Por más que quise obedecer a mis anfitriones, el cuarto matrimonial me recordaba a los uruguayos sobrevivientes de los Andes: no podría dormir en el lecho antártico. Me pregunté si al usar una de las dos camas cucheta, no representaría al argentino que viene a interrumpir la armonía civil. Hice algo peor: retiré la ropa de cama de la matrimonial, la de la otra cama cucheta, y me refugié bajo todas las frazadas y sábanas, hasta que recuperé mi propio calor, en la cama cucheta de la derecha.
Equilibrados mis signos vitales, sin abandonar mi caverna textil, con el control remoto subí los grados del aire acondicionado. Pero algo debí haber tocado mal, porque cuando me desperté, a las cuatro y media de la mañana, el artefacto lanzaba un aire frío, similar al viento ominoso que rechiflaba por las ventanas, como en la película de terror argentina, Cuando acecha la maldad, de Demian Rugna. Decidí directamente apagarlo. Pero había perdido el control remoto. No logré encontrarlo nunca más. Volví a hibernar bajo mi tienda de superviviente.
Al día siguiente, en la estancia, al concluir mi disertación, me deshice en disculpas con la propietaria de la cabaña, mi anfitriona octogenaria. Aunque me perdonó de palabra, distinguí en su rostro una decepción exagerada. Después de todo, lo peor que podía pasar era que debieran rehacer el tendido de sábanas y frazadas. Encontrarían el control remoto tarde o temprano. Las cosas solo me eluden a mí.
Pero fue poco antes de embarcar de regreso que la señora, quien junto con otro de los organizadores me dejó en el puerto, reveló la oculta verdad:
-Mi difunto marido, en nuestra noche de bodas, no llegó a ocupar la cama conyugal. Ha permanecido vacante desde entonces. Quedé maldita. Guardaba la esperanza de que alguna vez un hombre la durmiera, y de ese modo quedar libre del conjuro. Será el próximo invitado.

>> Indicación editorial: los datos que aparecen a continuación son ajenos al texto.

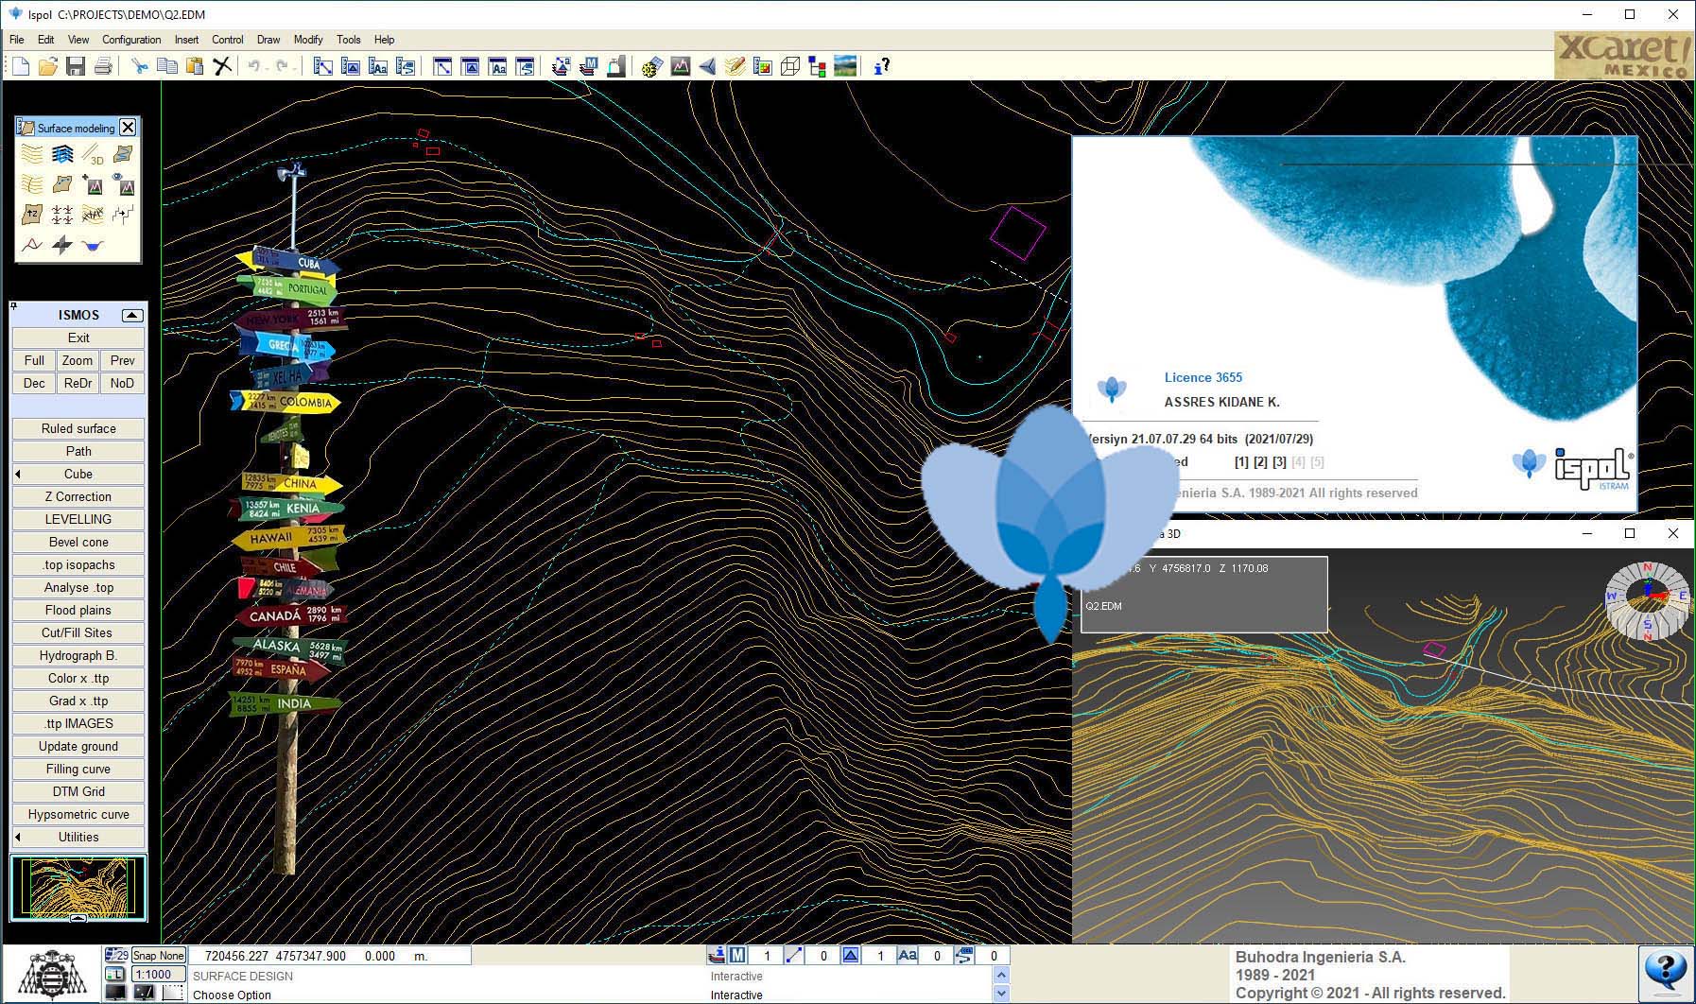Viewport: 1696px width, 1004px height.
Task: Click the 3D lines icon in Surface modeling
Action: coord(93,154)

Alcancé a responderle que seguramente el futuro huésped fuera más indicado. (Pensé que quizás el occiso, menos preparado evolutivamente, la hubiera palmado por el frío, como casi le ocurría a un servidor). No obstante, cuando creí que el diálogo había terminado, ya marchándome hacia el mostrador de migraciones, agregó en un suspiro:
-Es que era idéntico, idéntico, a usted.